_Work order:_ Verbatim copy without images: return all of the data as it stands.

Stored items
- Opening Delimiter -

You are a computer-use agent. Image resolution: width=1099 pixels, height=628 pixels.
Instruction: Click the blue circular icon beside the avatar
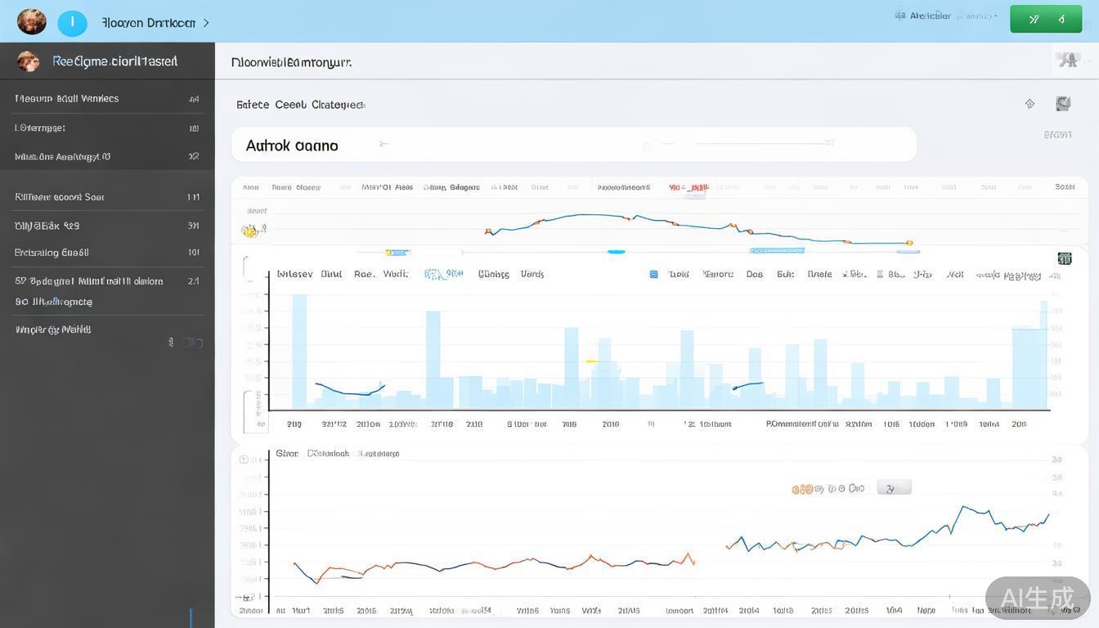(x=72, y=23)
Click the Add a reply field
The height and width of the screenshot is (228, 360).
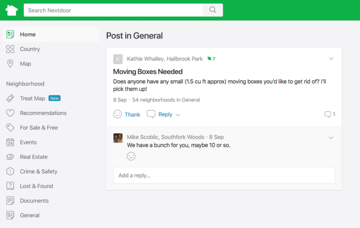coord(224,175)
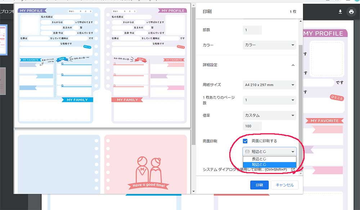This screenshot has height=210, width=360.
Task: Click the external-link icon beside system dialog print
Action: click(293, 169)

- Closing Delimiter -

_Finished task:_
You are a computer-use agent. Image resolution: width=1099 pixels, height=628 pixels.
Instruction: Click the blue circular icon beside the avatar
(x=72, y=23)
Click the Add a reply field
The height and width of the screenshot is (228, 360).
coord(224,175)
This screenshot has height=210, width=360.
Task: Click the external-link icon beside system dialog print
Action: click(293, 169)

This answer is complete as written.